Après trois jours à avoir été surveillés de près par Anne et Claude, le frère aîné de Jean-François, les deux jeunes, dans leur âme doucement rebelle d'adolescents, prirent vivement la décision de désobéir, les trois chasseurs n'étant toujours pas revenus. Ils attendirent la nuit, attendirent que les deux aînés soient endormis pour partir en catimini. Ainsi armés du fusils de Claude, Jean-François et Suzanne sortirent à tâtons de la maison. La jeune fille était terrifiée mais avec François et son fusils, se dit-elle, elle n'avait rien à craindre. Enfin, selon toute vraisemblance...
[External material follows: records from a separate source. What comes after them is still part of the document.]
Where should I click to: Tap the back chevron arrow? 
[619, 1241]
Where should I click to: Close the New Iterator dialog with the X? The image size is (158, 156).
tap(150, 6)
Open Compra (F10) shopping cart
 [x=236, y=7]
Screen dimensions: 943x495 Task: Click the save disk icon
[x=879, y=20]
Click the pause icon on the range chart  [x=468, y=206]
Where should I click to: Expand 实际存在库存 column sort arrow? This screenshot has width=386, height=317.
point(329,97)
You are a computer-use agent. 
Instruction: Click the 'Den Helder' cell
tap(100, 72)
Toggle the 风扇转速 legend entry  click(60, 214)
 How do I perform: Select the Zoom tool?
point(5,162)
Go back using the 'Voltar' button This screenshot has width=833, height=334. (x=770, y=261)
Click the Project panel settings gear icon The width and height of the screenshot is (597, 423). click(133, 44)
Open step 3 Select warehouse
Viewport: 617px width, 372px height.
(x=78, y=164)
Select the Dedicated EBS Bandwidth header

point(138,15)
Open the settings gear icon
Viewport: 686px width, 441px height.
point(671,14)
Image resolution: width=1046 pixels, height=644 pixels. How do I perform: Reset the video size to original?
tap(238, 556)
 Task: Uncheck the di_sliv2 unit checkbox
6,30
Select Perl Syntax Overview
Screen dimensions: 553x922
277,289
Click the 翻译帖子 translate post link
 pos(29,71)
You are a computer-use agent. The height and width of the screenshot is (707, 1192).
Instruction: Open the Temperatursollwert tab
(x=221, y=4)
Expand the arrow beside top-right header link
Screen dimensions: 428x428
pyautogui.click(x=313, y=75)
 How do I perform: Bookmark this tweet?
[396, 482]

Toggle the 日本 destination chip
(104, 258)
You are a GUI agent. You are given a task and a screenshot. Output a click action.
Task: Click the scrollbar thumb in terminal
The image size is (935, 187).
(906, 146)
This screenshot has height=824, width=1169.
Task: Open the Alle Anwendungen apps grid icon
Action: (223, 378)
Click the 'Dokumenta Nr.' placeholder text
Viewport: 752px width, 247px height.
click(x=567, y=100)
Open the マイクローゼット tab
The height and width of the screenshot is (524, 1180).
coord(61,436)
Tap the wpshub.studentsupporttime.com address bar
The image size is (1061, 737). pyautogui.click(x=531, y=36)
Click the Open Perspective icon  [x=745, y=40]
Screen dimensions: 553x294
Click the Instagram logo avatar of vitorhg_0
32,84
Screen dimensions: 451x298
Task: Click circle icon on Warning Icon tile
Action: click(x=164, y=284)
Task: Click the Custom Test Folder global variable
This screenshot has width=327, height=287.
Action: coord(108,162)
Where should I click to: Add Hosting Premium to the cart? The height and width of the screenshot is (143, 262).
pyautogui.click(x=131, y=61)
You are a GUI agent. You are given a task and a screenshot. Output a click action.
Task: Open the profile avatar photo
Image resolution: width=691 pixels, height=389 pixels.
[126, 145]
La lune étant au plus haut dans le ciel, ils se dirigèrent lentement vers le point de chasse privilégié du père Chastel. Jean-François l'avait retenu après y être allé une seule fois. Il avait excellente mémoire, disait-on. Il put donc les conduire sans embûche, du moins ils ne se perdraient pas. Le garçon était assez perturbé par la présence de la jeune fermière cramponnée à son dos. Il n'avait jamais réellement côtoyer l'autre sexe, aussi se sentit-il rasséréné par l'idée qu'elle le pensait assez fort pour les protéger. Si Suzzie - elle lui avait demandé de l'appeler ainsi - était dehors alors qu'elle était arrivée terrifiée il y a quelques jours, c'était qu'elle avait suffisamment confiance en lui.
Avançant dans les broussailles - une fois passé le village - les deux adolescents rencontrèrent bientôt des bruits inhabituels. François jusqu'ici si brave commença à ralentir. Ils étaient presque arrivés, peut-être était-ce ses proches. Ou bien, cela pouvait être elle... Le souffle de Suzanne devint erratique. Elle qui se cachait derrière la longue cape du jeune homme depuis qu'ils étaient sortis, se dit que cela ne serait certainement pas suffisant à la protéger.
Puis, déchirant le silence de la nuit, un horrible cri féminin retentit, glaçant d'avantage encore le sang des deux jeunes gens. Dans la nuit, toute ombre devenait ennemi et tout bruit se transformait en horrible hurlement. Et pourtant, ils jurèrent que c'était le cri terrorisé d'une femme aux abois.
Interpellés jusque dans leur âme par cet appel de détresse, et malgré la terreur indicible qui les cernait, Jean-François et Suzanne décidèrent - sans retour en arrière possible - d'accourir. Volant à travers les bois, ils débouchèrent sur la plaine de chasse des biches du père Chastel. Nul âme qui vive. Triste euphémisme. Lorsqu'ils s'avancèrent, ils découvrirent avec horreur le corps mutilé d'une jeune femme. Ils n'apprendraient que plus tard qu'il s'agissait de Marie Solinhac, bergère au village des Hermaux et épouse de Henri Clairel qui apprendrait sa mort le lendemain matin, alors qu'il reviendrait des champs.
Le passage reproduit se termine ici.